Baca juga March Reads dan postingan Monthly Reads lainnya, ya.
📚 Daftar Bacaan 📚
1. The Chrysalids - John Wyndham
2. They Both Die at the End - Adam Silvera
3. What Men Live By and Other Tales - Leo Tolstoy
4. The Yellow Wallpaper - Charlotte Perkins Gilman
1. The Chrysalids
John Wyndham
Meskipun bertema post-apocalypse slash science fiction slash dystopia, buku ini tidak terlalu page-turning. Mungkin karena lexile level-ku atau kosakata/gaya bahasa yang dipakai Wyndham alias aku butuh beberapa kali ulangan membaca kalimat/paragraf yang sama agar bisa mengerti maksudnya apa.
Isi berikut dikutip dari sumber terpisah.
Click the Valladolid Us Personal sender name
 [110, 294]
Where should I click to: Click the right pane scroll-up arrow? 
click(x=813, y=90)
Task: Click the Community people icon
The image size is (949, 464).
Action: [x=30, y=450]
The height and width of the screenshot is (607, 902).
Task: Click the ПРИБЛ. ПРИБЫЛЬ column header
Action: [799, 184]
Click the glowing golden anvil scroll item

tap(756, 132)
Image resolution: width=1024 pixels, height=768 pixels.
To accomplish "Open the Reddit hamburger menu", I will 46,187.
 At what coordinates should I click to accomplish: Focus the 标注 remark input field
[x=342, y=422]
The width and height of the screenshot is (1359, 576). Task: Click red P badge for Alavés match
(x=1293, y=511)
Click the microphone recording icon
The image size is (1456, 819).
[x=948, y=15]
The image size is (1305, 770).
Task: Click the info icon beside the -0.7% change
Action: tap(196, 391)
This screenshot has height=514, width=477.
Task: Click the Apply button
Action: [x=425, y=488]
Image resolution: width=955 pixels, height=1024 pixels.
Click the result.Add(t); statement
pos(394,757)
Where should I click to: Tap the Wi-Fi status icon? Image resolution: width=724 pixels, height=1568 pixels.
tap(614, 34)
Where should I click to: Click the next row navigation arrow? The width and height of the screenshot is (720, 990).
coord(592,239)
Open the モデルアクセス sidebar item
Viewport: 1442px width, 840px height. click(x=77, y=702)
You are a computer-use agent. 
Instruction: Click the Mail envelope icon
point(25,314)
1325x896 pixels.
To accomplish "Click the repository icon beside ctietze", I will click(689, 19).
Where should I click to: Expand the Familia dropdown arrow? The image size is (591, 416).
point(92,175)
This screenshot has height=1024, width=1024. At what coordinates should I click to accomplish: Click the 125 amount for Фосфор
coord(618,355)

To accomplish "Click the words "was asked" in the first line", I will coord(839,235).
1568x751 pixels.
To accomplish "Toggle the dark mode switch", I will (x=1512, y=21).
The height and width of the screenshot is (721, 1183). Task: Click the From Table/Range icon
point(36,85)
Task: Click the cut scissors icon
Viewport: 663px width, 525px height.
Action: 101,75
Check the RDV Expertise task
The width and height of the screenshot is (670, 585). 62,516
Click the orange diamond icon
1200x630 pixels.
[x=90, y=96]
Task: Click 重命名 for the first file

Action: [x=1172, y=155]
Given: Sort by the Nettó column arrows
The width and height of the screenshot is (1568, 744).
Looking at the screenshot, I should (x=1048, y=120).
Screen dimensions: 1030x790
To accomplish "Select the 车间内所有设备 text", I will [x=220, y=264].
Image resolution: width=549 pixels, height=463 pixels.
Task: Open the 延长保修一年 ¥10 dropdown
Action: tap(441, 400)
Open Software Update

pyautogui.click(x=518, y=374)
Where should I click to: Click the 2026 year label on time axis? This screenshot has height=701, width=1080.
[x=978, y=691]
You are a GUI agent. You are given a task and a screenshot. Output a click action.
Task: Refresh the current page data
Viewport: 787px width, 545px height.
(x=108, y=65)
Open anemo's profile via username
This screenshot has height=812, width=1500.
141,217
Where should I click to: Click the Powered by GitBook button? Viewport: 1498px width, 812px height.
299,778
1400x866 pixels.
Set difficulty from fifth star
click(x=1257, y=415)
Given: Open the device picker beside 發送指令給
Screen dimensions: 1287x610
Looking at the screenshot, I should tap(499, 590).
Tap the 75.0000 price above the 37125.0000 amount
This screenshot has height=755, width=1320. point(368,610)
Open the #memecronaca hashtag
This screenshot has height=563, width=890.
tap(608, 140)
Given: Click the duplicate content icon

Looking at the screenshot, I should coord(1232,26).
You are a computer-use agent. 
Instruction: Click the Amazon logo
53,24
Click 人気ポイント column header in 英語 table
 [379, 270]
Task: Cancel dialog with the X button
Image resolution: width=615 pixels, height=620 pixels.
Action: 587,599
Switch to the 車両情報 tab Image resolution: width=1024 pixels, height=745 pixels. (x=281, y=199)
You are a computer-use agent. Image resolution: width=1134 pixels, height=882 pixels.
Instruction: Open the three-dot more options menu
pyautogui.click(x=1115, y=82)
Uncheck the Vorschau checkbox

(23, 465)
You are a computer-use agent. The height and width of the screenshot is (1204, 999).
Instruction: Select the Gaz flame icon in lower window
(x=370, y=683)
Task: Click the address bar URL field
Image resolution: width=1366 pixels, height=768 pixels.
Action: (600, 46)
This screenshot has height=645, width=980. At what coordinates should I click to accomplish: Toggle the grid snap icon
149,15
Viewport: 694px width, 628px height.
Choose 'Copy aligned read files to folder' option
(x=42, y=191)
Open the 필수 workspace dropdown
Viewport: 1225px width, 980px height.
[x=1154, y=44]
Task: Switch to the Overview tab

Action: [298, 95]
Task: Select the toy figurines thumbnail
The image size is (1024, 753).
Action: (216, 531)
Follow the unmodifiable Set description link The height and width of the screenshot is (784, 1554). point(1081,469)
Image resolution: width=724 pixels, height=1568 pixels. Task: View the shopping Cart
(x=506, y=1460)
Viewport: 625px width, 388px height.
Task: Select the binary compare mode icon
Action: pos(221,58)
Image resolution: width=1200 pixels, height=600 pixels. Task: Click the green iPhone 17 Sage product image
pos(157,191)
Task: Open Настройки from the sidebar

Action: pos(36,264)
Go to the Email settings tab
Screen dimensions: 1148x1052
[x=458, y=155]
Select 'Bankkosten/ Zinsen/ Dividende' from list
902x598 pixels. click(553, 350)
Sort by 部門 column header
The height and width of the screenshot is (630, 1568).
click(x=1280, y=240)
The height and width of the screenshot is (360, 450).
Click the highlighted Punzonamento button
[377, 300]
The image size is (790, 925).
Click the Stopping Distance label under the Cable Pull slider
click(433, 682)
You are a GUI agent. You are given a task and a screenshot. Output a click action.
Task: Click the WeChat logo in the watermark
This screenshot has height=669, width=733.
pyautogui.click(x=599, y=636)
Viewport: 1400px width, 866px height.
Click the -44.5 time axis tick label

Tipikal buku-buku post-apocalypse, motivasi terbesar dari para tokohnya adalah untuk bertahan hidup, kemudian di tengah-tengah cerita mereka dihadapkan dengan situasi/peristiwa yang mengancam nyawa. Alih-alih strain virus baru yang dapat mengubah semua orang menjadi zombie, ledakan nuklir (yang disebut Tribulation dalam buku ini) menjadi apocalypse-nya. Setelah Tribulation, muncul mutasi genetik (yang disebut Deviation dalam buku ini dan menjadi hal yang paling dibenci). Apapun yang tercipta dari mutasi genetik--jari kaki berjumlah enam, kucing yang nggak punya ekor, kuda bertubuh besar, tumbuhan dengan bentuk daun yang tidak biasa--dianggap sebagai blasphemy alias melecehkan Tuhan dan harus "disterilisasi".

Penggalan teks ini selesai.